Based on few tutorials that I show I created the following MariaDB configuration for my server. Server has 32 GB ram, SSD, 8 cores and is dedicated to run MySQL. The biggest table has about 1,5 million rows, and we are running updates every second. So I am trying to create an optimal configuration for writing. A simple update record sometimes need 2-3 seconds. Should I change something to increase update queries speed?
[mysqld]
# MyISAM
key_buffer_size = 32M
myisam_recover = FORCE,BACKUP
# SAFETY
innodb = FORCE
innodb_strict_mode = 1
max_allowed_packet = 16M
max_connect_errors = 1000000
skip_name_resolve
# BINARY LOGGING
expire_logs_days = 14
sync_binlog = 1
# CACHES AND LIMITS
max_connections = 500
max_heap_table_size = 32M
open_files_limit = 65535
query_cache_type = 0
query_cache_size = 0
table_definition_cache = 4096
table_open_cache = 10240
thread_cache_size = 50
tmp_table_size = 32M
# INNODB
innodb_buffer_pool_size = 12G
innodb_buffer_pool_instances = 12
innodb_flush_method = O_DIRECT
innodb_flush_log_at_trx_commit = 1
innodb_file_per_table = 1
innodb_log_files_in_group = 2
innodb_log_file_size = 1G
# LOGGING
log_error = /var/lib/mysql/srv.defrop.com.err
slow_query_log = 1
slow_query_log_file = /var/lib/mysql/mysql-slow.log
long_query_time = 2
# Disabling symbolic-links is recommended to prevent assorted security risks
symbolic-links = 0
#custom
performance_schema = on
Example log of query
# Time: 190415 10:36:59
# User@Host: defrop_defdb[defrop_defdb] @ localhost []

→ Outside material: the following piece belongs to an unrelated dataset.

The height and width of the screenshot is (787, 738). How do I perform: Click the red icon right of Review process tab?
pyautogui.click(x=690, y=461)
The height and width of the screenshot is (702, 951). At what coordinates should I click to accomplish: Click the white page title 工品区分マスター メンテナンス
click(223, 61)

# Thread_id: 2420 Schema: defrop_defrop QC_hit: No
# Query_time: 2.404021 Lock_time: 0.000053 Rows_sent: 0 Rows_examined: 2
# Rows_affected: 1
SET timestamp=1555317419;
UPDATE `backlinks`
SET
`backlinks`.`crawler_id` = '10.0.0.28',
`backlinks`.`used_time`=NOW()
WHERE
`backlinks`.`campaign_id`=710
AND `backlinks`.`googlebot_id` IS NULL
AND `backlinks`.`used_time` IS NULL
LIMIT 1;
Best Answer
If the server is solely used by MariaDB then you can dedicate 16-24 GB of RAM to the DB service (now it is limited to the 12 GB). That allows to make bigger InnoDB pools. If your tables/indexes are fit into the RAM then your service need no expensive additional disk I/O.
You can reduce the
max_connections
variable to the reasonable value but that require clients to release the connections immediately after use. That can decrease the buffers consumption and overall peak RAM requirements.Also you have to set up the
join_buffer_size
,sort_buffer_size
,read_buffer_size
andread_rnd_buffer_size
variables to the appropriate values to ensure your queries do not use on-disk temporary tables for the intermediate datasets. But that values shouldn't be too big as far as they are defined for each connection and cumulative RAM consumption can reach(max_connections * all_buffers) + innodb_buffer_pool_size
and even more.The good starting point is the
SET @@global.slow_launch_time = 0.5, @@global.slow_query_log = 1;
This command will start logging of the queries running for more than 0.5 second for further analysis. If the global variablelog_queries_not_using_indexes
is set to 1 then queries with no indexes will also be logged there. As far as your DB isn't too big it's more probable that slowdown is caused by poor indexing than bad server configuration.